Моя рука судорожно сжимается: вот же он, ключ, в кармане. Сконфуженно извлекаю его. Ночной портье подавляет раздраженный вздох. Вслух он, впрочем, ничего не говорит, только желает мне спокойной ночи.
Лифт не работает, я поднимаюсь по узкой лестнице на пятый этаж, здесь вспоминаю, что мой номер на третьем, спускаюсь обратно. Свет в комнате не зажигаю.
Я раздеваюсь, вытягиваюсь на кровати поверх покрывала и вперяюсь в потолок, который, как черная дыра, мало-помалу всасывает меня.
На пятый день я понимаю, что медленно, но верно теряю рассудок. Мои рефлексы опережают мои намерения, а многочисленные оплошности еще ухудшают дело. Днем я не выползаю из номера; сижу, обмякнув, на стуле или валяюсь на кровати, вытаращив глаза, будто стараясь разглядеть изнанку задних мыслей — в голову безостановочно приходят самые разные и причудливые идеи: я подумываю продать свою виллу через агентство недвижимости, поставить на прошлом жирный крест и уехать в добровольное изгнание — в Европу, а еще лучше в Соединенные Штаты. По ночам я выхожу будто хищник из логова, и шляюсь по кабакам самого гнусного разбора, надеясь, что в таких заведениях, где я отродясь не бывал, мне не грозит встреча с каким-нибудь знакомым или бывшим коллегой. В полумраке этих прокуренных, затхлых баров у меня возникает странное ощущение — будто я невидимка. Здесь вечно толкутся крикливые пьянчуги и женщины с отрешенным взглядом, и никто не обращает на меня внимания. Я сажусь за какой-нибудь столик в дальнем углу, куда не осмеливаются забредать даже девицы навеселе, и тихо напиваюсь, пока мне не скажут, что заведение закрывается. Тогда я перекочевываю с бутылкой в парк — всегда один и тот же, на лавку — одну и ту же, и возвращаюсь в гостиницу лишь на рассвете.
Потом, в каком-то ресторане, все вдруг идет кувырком. Гнев, который я много дней копил в себе, вырывается на волю. Я это предвидел. Я взвинчен, нервы оголены, так что короткое замыкание было лишь вопросом времени. Мои слова уже давно звучат грубо, на вопросы я отвечаю поспешно и резко; я растерял терпение и злюсь, стоит кому-нибудь задержать на мне взгляд.
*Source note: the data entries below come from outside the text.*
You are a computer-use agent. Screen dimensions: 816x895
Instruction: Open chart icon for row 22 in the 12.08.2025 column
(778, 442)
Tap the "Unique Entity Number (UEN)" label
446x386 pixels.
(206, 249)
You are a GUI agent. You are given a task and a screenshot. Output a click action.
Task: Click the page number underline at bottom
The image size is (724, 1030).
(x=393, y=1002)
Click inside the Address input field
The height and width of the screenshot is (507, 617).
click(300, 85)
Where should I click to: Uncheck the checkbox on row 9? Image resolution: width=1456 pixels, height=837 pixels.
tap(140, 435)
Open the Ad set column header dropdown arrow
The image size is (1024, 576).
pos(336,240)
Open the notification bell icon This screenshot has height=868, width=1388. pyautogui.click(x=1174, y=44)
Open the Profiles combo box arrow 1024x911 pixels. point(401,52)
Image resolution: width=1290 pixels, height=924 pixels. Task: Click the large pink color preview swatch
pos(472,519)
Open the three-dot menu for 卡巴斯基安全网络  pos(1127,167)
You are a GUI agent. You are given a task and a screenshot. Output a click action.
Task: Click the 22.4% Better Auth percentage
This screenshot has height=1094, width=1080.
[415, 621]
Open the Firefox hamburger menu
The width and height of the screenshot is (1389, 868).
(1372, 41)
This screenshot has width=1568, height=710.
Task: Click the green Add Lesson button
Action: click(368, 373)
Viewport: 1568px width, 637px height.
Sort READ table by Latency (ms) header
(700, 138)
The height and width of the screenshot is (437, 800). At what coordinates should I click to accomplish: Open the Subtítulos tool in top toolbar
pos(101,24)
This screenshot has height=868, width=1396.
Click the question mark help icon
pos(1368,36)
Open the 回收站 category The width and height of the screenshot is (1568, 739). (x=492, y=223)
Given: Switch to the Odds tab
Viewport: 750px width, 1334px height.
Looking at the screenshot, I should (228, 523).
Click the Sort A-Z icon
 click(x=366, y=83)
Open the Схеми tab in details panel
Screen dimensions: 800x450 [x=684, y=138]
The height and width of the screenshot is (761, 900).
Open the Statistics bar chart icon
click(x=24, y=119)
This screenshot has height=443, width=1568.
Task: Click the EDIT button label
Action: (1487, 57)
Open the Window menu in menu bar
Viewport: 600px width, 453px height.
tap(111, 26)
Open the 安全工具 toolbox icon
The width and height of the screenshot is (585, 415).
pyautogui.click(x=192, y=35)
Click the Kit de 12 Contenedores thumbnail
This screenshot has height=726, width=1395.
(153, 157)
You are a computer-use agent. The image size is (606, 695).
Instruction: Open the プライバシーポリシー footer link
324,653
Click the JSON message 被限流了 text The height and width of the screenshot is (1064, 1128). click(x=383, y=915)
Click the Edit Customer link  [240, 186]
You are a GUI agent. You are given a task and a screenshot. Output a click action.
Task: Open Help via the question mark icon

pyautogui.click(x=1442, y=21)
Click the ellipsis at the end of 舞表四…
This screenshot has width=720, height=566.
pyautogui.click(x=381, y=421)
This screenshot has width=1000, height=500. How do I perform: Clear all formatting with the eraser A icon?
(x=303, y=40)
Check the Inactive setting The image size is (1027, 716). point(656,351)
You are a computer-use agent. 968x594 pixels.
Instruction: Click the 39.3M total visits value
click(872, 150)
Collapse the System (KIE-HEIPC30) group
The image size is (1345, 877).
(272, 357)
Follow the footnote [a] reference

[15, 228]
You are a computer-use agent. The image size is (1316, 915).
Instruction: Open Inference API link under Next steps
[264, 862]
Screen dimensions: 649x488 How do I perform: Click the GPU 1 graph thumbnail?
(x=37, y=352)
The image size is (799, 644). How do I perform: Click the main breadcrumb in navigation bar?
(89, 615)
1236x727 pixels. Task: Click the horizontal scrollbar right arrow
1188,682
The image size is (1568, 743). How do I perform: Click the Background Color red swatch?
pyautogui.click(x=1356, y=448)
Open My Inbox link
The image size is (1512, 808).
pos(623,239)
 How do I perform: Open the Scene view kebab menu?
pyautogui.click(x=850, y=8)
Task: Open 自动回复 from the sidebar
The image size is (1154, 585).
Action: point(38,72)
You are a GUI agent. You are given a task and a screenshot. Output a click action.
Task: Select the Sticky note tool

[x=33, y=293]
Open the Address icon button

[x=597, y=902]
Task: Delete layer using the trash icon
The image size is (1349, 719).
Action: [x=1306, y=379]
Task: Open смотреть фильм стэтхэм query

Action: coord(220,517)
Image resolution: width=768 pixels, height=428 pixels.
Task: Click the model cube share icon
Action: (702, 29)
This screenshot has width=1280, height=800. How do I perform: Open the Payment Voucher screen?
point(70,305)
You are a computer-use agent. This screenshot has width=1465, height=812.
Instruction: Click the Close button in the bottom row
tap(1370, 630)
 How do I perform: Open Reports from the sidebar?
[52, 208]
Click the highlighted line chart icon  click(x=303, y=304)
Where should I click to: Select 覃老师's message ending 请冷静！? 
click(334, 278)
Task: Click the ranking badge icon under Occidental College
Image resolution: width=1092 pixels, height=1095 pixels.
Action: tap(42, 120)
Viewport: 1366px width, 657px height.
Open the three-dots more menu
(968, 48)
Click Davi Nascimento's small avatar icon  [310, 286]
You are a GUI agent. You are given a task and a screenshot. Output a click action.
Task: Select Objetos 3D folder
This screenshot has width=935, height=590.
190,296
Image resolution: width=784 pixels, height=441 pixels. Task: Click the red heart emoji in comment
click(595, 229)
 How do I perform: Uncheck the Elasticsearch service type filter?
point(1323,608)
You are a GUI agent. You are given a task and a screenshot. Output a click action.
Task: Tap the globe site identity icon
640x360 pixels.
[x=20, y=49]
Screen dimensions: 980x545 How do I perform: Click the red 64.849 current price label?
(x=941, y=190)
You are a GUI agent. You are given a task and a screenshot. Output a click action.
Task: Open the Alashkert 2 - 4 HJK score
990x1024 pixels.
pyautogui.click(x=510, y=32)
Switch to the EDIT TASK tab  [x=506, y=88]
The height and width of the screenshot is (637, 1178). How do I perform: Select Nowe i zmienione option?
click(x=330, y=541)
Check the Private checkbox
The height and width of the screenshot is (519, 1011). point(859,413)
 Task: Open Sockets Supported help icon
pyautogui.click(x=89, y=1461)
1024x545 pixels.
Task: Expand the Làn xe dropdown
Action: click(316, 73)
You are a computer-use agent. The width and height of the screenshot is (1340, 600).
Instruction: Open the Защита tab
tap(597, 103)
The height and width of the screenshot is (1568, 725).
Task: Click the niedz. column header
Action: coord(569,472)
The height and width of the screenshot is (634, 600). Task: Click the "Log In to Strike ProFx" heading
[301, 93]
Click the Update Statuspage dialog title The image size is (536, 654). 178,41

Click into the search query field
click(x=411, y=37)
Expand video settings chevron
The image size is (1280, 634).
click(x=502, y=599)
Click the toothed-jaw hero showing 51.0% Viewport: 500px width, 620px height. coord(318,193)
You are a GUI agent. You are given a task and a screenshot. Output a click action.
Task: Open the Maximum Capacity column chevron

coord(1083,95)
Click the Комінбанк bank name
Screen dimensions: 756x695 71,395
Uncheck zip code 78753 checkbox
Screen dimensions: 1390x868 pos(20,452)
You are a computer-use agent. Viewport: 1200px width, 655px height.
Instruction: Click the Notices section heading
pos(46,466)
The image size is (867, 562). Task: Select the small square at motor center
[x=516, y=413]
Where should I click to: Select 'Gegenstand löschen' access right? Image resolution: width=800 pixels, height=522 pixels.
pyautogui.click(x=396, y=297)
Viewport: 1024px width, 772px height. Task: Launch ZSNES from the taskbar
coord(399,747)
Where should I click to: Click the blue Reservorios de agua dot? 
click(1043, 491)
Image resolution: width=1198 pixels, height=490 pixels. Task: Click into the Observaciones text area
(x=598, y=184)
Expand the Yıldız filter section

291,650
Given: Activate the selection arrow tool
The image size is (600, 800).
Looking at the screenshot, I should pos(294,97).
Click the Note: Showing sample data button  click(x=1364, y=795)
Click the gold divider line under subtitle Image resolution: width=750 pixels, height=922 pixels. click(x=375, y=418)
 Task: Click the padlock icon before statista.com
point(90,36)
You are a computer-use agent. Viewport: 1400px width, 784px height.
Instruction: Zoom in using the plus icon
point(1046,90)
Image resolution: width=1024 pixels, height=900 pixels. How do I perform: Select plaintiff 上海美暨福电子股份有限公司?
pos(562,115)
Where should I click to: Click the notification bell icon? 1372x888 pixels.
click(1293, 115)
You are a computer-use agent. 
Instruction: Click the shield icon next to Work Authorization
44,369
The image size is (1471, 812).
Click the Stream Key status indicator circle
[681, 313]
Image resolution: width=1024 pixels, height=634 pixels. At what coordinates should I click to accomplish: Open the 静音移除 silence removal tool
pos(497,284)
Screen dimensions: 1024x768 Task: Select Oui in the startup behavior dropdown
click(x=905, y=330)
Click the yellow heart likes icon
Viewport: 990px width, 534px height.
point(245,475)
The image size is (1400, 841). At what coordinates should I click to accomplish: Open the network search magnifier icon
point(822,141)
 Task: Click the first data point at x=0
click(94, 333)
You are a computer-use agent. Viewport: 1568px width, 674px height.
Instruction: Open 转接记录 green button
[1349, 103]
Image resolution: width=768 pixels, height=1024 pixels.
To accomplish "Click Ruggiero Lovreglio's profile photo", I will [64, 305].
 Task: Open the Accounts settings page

Сомнений нет: я превращаюсь в кого-то другого, в непредсказуемое и в то же время странно обаятельное существо. Но в тот вечер, в ресторане, я самого себя переплюнул. Сначала мне не понравился столик, за который меня посадили. Я хотел забиться в какой-нибудь укромный угол, но там не оказалось свободных мест. Я скорчил недовольную гримасу, однако в итоге уступил. Затем официантка сказала, что жареная печенка закончилась. Она говорила правду, но меня взбесила ее улыбка.
— Хочу жареной печенки, — упорствовал я.
— Мне очень жаль, но она закончилась.
— Это не мои проблемы. В меню у входа я увидел, что у вас подается жаренная на гриле печенка, и потому — только потому — зашел в ваше заведение.
Я говорю громко, и звяканье вилок и ножей стихает. Посетители оборачиваются, смотрят в мою сторону.
— Какого черта вы все на меня уставились? — захожусь я в крике.